[Data records]
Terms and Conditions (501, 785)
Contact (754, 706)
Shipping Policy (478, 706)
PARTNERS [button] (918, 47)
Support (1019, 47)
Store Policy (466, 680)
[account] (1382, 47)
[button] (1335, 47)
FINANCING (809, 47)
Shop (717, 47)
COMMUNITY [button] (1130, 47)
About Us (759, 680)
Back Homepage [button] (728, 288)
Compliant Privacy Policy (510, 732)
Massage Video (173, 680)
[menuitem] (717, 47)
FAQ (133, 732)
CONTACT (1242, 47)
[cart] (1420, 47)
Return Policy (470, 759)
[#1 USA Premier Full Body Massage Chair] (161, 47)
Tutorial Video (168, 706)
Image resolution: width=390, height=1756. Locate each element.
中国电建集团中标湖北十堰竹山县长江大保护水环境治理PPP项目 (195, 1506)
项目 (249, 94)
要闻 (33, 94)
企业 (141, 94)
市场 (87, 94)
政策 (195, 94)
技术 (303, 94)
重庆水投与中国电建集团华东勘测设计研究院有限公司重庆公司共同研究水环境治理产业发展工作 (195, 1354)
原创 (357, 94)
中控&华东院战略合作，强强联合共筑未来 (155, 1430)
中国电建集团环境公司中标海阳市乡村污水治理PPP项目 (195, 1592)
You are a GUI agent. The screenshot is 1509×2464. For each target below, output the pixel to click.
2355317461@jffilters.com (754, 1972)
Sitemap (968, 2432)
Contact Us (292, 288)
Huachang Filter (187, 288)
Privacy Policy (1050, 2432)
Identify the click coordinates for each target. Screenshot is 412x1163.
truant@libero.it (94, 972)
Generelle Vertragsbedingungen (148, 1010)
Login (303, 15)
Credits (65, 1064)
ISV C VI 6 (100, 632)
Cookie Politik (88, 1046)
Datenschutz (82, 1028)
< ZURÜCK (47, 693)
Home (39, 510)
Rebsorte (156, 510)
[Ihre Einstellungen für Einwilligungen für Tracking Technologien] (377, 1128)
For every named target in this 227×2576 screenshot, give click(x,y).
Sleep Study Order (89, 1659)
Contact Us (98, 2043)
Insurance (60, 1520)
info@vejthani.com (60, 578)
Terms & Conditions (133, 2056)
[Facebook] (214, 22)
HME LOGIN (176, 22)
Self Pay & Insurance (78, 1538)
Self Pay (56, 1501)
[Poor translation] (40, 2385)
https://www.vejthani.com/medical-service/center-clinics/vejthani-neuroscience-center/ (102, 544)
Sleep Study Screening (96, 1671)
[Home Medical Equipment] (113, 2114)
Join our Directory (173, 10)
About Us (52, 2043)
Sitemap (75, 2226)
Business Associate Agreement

• **TASK GOAL**
Please transcribe exactly the lines above from the line that has "Tutorial Video (168, 706)" up to and including the line that has "原创 (357, 94)"; no other line belongs in the answer.

• **RESULT**
Tutorial Video (168, 706)
Image resolution: width=390, height=1756. Locate each element.
中国电建集团中标湖北十堰竹山县长江大保护水环境治理PPP项目 (195, 1506)
项目 (249, 94)
要闻 (33, 94)
企业 (141, 94)
市场 (87, 94)
政策 (195, 94)
技术 (303, 94)
重庆水投与中国电建集团华东勘测设计研究院有限公司重庆公司共同研究水环境治理产业发展工作 (195, 1354)
原创 (357, 94)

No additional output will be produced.